The highest [really, the pinnacle] of praise.
Portrait of a Lady on Fire
by Céline Sciamma
As delicious as it gets! This is direction!
Céline Sciamma's back catalogue is mightily impressive, especially her writing. But, with this portrait, this [daring] auteur leaps out of her comfort zone and jumps into the world of period drama and romance...
And, breathtakingly, reveals her alarming [an enviable] artistry...too few films have, too many directors forget [or, are incapable of]...the artistry. Portrait of a Lady on Fire is paint-by-emotion...
This is a film to watch and feel. There are no deafening abstractions, there are no unnecessary words...all that there is...is craft, precision and delicacy. It just seems so effortless...and, as a result, becomes as immersive as any film can be.
What's more startling...this is a political film...without the throat-ramming politics! This is feminism...without the adjunct aggression. But...there is anger...and, as resigned as it is...it's there, knee-deep in the futility of the situation. This about familial expectations and reluctant acceptance...this is about love...unmentionable, unexpected, intolerable, intricate love. Nothing last forever...but, as long as it lasted for a time...no-one can take that away. This bittersweet, cinematic memory.
A tear-inducing beauty.
You Don't Nomi
by Jeffrey McHale
Definitely...a film for a small niche market...to be part of the intended audience:
1. You have to have seen Showgirls.
2. You have to have either loved, liked [or - at least - appreciated] what Paul Verhoeven was trying to say!

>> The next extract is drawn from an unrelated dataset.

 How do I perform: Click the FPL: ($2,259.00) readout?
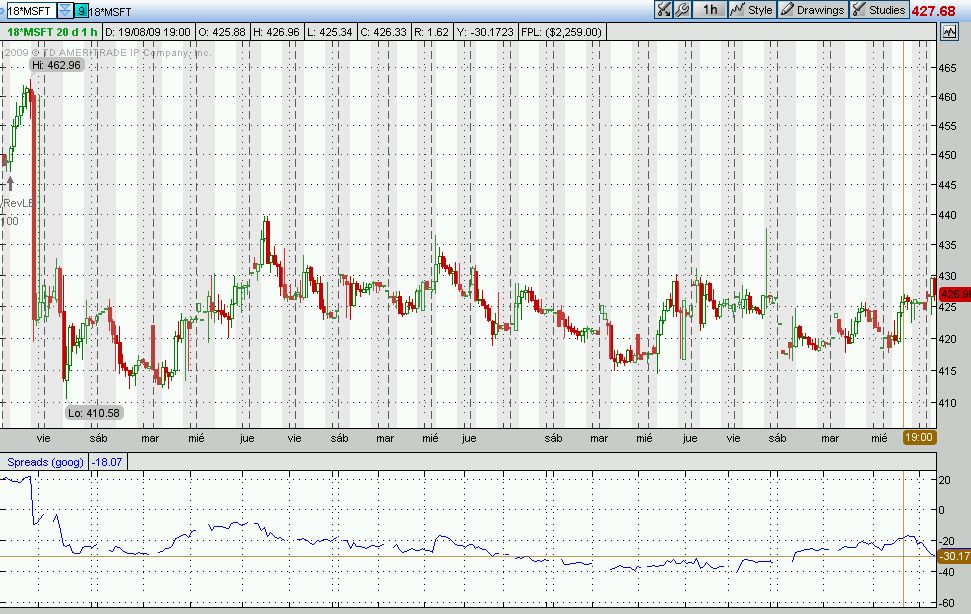(564, 32)
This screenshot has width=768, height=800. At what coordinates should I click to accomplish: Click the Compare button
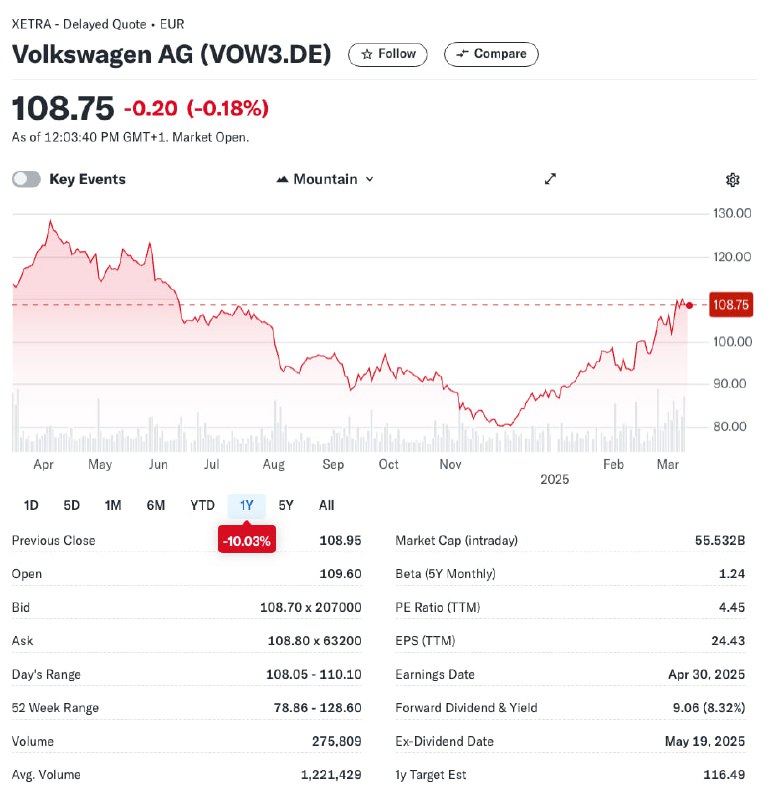[x=491, y=54]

3. You have to be able to - willingly - digest absolute fantasy...courtesy of Adam Nayman and his book: It Doesn’t Suck: Showgirls - without which, this film would probably never have been made.
The big question is: Does Jeffrey McHale's [almost] academic reappraisal - of one of the worst films ever made - manage to change hearts and minds? No, it's a simple as that!
No amount of analysis, re-analysis and proselytizing will change the fact that Showgirls is...garbage. Apart from some archive footage, Paul Verhoeven does not take part...shouldn't the man - himself - defend his own film instead of these two flunkies?!?
Without his input, You Don't Nomi is reduced to nothing more than mere [flunkey] fandom...and, just like its inspiration, is laughable...for all the wrong reasons. Still, there's no getting away with the massive amount of work that went into this...an obvious labour of love!
by Claire Oakley
Review coming soon...
And Then We Danced
by Levan Akin
Where [exactly] did tradition get us? Absolutely nowhere, that's where! Okay, okay...a slight concession [for the purists]...it's a good place to start [evolution] from! Evolve...we must.
Levan Akin's film is startling...in its view of [toxic] masculinity within a context that turns its back against any form of toxicity...the world of dance. But, in Georgia...a country landlocked by tradition, constrained by conservatism and dominated by religious devotion...dance is manly, dance is tradition. Dance does not deviate from its origin.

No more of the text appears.